• _Directions for this task_:
Word for word, output the data that follows.
= Beginning of Section =
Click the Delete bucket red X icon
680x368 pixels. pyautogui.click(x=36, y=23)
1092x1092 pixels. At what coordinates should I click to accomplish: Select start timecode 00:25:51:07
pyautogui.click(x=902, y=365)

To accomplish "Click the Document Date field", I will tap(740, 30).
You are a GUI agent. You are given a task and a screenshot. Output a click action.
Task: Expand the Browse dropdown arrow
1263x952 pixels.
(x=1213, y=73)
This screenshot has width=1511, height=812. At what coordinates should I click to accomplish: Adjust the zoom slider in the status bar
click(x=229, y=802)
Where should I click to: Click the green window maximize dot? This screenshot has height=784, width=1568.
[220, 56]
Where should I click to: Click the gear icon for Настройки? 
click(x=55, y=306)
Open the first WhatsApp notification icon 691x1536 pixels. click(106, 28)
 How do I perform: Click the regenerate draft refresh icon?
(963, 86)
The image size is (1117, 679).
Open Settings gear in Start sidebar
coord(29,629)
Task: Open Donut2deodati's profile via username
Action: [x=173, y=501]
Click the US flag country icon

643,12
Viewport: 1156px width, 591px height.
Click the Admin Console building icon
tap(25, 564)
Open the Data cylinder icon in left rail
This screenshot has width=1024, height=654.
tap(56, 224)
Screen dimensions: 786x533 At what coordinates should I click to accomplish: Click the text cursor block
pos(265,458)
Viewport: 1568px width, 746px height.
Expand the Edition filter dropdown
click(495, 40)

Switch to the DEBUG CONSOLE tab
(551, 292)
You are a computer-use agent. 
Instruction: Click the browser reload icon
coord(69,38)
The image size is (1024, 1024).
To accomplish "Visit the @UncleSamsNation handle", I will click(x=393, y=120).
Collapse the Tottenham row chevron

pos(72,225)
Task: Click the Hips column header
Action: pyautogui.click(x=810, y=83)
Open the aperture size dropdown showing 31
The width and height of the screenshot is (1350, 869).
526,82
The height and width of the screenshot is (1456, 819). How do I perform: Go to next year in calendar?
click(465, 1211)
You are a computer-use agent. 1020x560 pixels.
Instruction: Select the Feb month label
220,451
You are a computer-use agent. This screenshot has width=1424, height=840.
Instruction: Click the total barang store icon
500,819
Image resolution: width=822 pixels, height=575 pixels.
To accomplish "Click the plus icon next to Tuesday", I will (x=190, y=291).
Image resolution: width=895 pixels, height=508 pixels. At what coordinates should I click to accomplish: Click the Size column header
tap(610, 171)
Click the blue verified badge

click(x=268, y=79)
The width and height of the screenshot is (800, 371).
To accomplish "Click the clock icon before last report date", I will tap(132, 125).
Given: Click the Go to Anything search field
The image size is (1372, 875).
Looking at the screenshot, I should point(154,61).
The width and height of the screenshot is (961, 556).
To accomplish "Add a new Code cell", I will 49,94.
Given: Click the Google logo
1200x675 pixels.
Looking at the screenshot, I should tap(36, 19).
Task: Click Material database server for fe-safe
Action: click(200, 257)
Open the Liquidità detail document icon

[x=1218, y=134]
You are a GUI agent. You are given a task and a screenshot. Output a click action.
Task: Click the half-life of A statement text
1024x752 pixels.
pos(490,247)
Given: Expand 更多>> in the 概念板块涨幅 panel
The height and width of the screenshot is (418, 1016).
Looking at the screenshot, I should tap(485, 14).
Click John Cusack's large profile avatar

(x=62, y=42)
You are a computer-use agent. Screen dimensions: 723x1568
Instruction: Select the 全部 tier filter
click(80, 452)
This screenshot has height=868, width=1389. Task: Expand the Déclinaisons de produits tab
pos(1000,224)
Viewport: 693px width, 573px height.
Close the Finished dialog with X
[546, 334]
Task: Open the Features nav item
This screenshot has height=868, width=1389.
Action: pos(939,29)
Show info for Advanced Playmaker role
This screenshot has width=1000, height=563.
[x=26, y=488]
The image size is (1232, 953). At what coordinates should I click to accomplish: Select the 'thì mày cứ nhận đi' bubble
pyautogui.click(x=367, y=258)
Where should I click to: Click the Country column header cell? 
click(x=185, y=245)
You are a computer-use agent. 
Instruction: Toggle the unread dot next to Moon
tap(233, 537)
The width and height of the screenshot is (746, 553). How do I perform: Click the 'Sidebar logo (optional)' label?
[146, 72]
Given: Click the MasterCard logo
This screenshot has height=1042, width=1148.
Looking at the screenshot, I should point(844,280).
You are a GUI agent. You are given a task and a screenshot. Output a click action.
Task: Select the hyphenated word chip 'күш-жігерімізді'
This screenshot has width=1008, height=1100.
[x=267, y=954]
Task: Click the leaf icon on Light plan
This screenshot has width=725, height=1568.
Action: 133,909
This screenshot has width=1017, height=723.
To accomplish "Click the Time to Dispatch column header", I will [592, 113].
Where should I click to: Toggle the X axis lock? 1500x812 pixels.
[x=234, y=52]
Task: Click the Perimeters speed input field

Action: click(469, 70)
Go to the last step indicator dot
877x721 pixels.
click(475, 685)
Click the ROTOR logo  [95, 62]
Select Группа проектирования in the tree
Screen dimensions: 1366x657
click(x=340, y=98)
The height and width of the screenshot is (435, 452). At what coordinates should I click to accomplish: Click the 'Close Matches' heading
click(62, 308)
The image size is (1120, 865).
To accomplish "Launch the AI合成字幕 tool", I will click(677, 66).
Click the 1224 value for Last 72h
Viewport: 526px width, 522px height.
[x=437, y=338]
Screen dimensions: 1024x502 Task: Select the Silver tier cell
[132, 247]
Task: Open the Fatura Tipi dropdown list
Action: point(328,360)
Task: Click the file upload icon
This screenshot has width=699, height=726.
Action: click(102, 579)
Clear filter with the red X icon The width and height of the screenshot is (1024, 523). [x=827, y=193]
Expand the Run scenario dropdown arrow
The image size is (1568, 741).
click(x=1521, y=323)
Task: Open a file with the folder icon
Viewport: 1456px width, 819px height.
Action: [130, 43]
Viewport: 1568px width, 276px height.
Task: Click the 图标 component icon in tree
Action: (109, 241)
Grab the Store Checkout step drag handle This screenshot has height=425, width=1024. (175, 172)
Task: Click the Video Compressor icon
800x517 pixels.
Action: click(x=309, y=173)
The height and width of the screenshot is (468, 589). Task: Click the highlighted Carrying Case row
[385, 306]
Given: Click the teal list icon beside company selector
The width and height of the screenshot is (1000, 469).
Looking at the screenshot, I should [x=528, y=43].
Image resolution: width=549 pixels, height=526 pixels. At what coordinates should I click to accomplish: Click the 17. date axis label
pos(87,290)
= End of Section =
• _The answer_:
Click the Delete bucket red X icon
680x368 pixels. pyautogui.click(x=36, y=23)
1092x1092 pixels. At what coordinates should I click to accomplish: Select start timecode 00:25:51:07
pyautogui.click(x=902, y=365)

To accomplish "Click the Document Date field", I will tap(740, 30).
You are a GUI agent. You are given a task and a screenshot. Output a click action.
Task: Expand the Browse dropdown arrow
1263x952 pixels.
(x=1213, y=73)
This screenshot has width=1511, height=812. At what coordinates should I click to accomplish: Adjust the zoom slider in the status bar
click(x=229, y=802)
Where should I click to: Click the green window maximize dot? This screenshot has height=784, width=1568.
[220, 56]
Where should I click to: Click the gear icon for Настройки? 
click(x=55, y=306)
Open the first WhatsApp notification icon 691x1536 pixels. click(106, 28)
 How do I perform: Click the regenerate draft refresh icon?
(963, 86)
The image size is (1117, 679).
Open Settings gear in Start sidebar
coord(29,629)
Task: Open Donut2deodati's profile via username
Action: [x=173, y=501]
Click the US flag country icon

643,12
Viewport: 1156px width, 591px height.
Click the Admin Console building icon
tap(25, 564)
Open the Data cylinder icon in left rail
This screenshot has width=1024, height=654.
tap(56, 224)
Screen dimensions: 786x533 At what coordinates should I click to accomplish: Click the text cursor block
pos(265,458)
Viewport: 1568px width, 746px height.
Expand the Edition filter dropdown
click(495, 40)

Switch to the DEBUG CONSOLE tab
(551, 292)
You are a computer-use agent. 
Instruction: Click the browser reload icon
coord(69,38)
The image size is (1024, 1024).
To accomplish "Visit the @UncleSamsNation handle", I will click(x=393, y=120).
Collapse the Tottenham row chevron

pos(72,225)
Task: Click the Hips column header
Action: pyautogui.click(x=810, y=83)
Open the aperture size dropdown showing 31
The width and height of the screenshot is (1350, 869).
526,82
The height and width of the screenshot is (1456, 819). How do I perform: Go to next year in calendar?
click(465, 1211)
You are a computer-use agent. 1020x560 pixels.
Instruction: Select the Feb month label
220,451
You are a computer-use agent. This screenshot has width=1424, height=840.
Instruction: Click the total barang store icon
500,819
Image resolution: width=822 pixels, height=575 pixels.
To accomplish "Click the plus icon next to Tuesday", I will (x=190, y=291).
Image resolution: width=895 pixels, height=508 pixels. At what coordinates should I click to accomplish: Click the Size column header
tap(610, 171)
Click the blue verified badge

click(x=268, y=79)
The width and height of the screenshot is (800, 371).
To accomplish "Click the clock icon before last report date", I will tap(132, 125).
Given: Click the Go to Anything search field
The image size is (1372, 875).
Looking at the screenshot, I should point(154,61).
The width and height of the screenshot is (961, 556).
To accomplish "Add a new Code cell", I will 49,94.
Given: Click the Google logo
1200x675 pixels.
Looking at the screenshot, I should tap(36, 19).
Task: Click Material database server for fe-safe
Action: click(200, 257)
Open the Liquidità detail document icon

[x=1218, y=134]
You are a GUI agent. You are given a task and a screenshot. Output a click action.
Task: Click the half-life of A statement text
1024x752 pixels.
pos(490,247)
Given: Expand 更多>> in the 概念板块涨幅 panel
The height and width of the screenshot is (418, 1016).
Looking at the screenshot, I should tap(485, 14).
Click John Cusack's large profile avatar

(x=62, y=42)
You are a computer-use agent. Screen dimensions: 723x1568
Instruction: Select the 全部 tier filter
click(80, 452)
This screenshot has height=868, width=1389. Task: Expand the Déclinaisons de produits tab
pos(1000,224)
Viewport: 693px width, 573px height.
Close the Finished dialog with X
[546, 334]
Task: Open the Features nav item
This screenshot has height=868, width=1389.
Action: pos(939,29)
Show info for Advanced Playmaker role
This screenshot has width=1000, height=563.
[x=26, y=488]
The image size is (1232, 953). At what coordinates should I click to accomplish: Select the 'thì mày cứ nhận đi' bubble
pyautogui.click(x=367, y=258)
Where should I click to: Click the Country column header cell? 
click(x=185, y=245)
You are a computer-use agent. 
Instruction: Toggle the unread dot next to Moon
tap(233, 537)
The width and height of the screenshot is (746, 553). How do I perform: Click the 'Sidebar logo (optional)' label?
[146, 72]
Given: Click the MasterCard logo
This screenshot has height=1042, width=1148.
Looking at the screenshot, I should point(844,280).
You are a GUI agent. You are given a task and a screenshot. Output a click action.
Task: Select the hyphenated word chip 'күш-жігерімізді'
This screenshot has width=1008, height=1100.
[x=267, y=954]
Task: Click the leaf icon on Light plan
This screenshot has width=725, height=1568.
Action: 133,909
This screenshot has width=1017, height=723.
To accomplish "Click the Time to Dispatch column header", I will [592, 113].
Where should I click to: Toggle the X axis lock? 1500x812 pixels.
[x=234, y=52]
Task: Click the Perimeters speed input field

Action: click(469, 70)
Go to the last step indicator dot
877x721 pixels.
click(475, 685)
Click the ROTOR logo  [95, 62]
Select Группа проектирования in the tree
Screen dimensions: 1366x657
click(x=340, y=98)
The height and width of the screenshot is (435, 452). At what coordinates should I click to accomplish: Click the 'Close Matches' heading
click(62, 308)
The image size is (1120, 865).
To accomplish "Launch the AI合成字幕 tool", I will click(677, 66).
Click the 1224 value for Last 72h
Viewport: 526px width, 522px height.
[x=437, y=338]
Screen dimensions: 1024x502 Task: Select the Silver tier cell
[132, 247]
Task: Open the Fatura Tipi dropdown list
Action: point(328,360)
Task: Click the file upload icon
This screenshot has width=699, height=726.
Action: click(102, 579)
Clear filter with the red X icon The width and height of the screenshot is (1024, 523). [x=827, y=193]
Expand the Run scenario dropdown arrow
The image size is (1568, 741).
click(x=1521, y=323)
Task: Open a file with the folder icon
Viewport: 1456px width, 819px height.
Action: [130, 43]
Viewport: 1568px width, 276px height.
Task: Click the 图标 component icon in tree
Action: (109, 241)
Grab the Store Checkout step drag handle This screenshot has height=425, width=1024. (175, 172)
Task: Click the Video Compressor icon
800x517 pixels.
Action: click(x=309, y=173)
The height and width of the screenshot is (468, 589). Task: Click the highlighted Carrying Case row
[385, 306]
Given: Click the teal list icon beside company selector
The width and height of the screenshot is (1000, 469).
Looking at the screenshot, I should [x=528, y=43].
Image resolution: width=549 pixels, height=526 pixels. At what coordinates should I click to accomplish: Click the 17. date axis label
pos(87,290)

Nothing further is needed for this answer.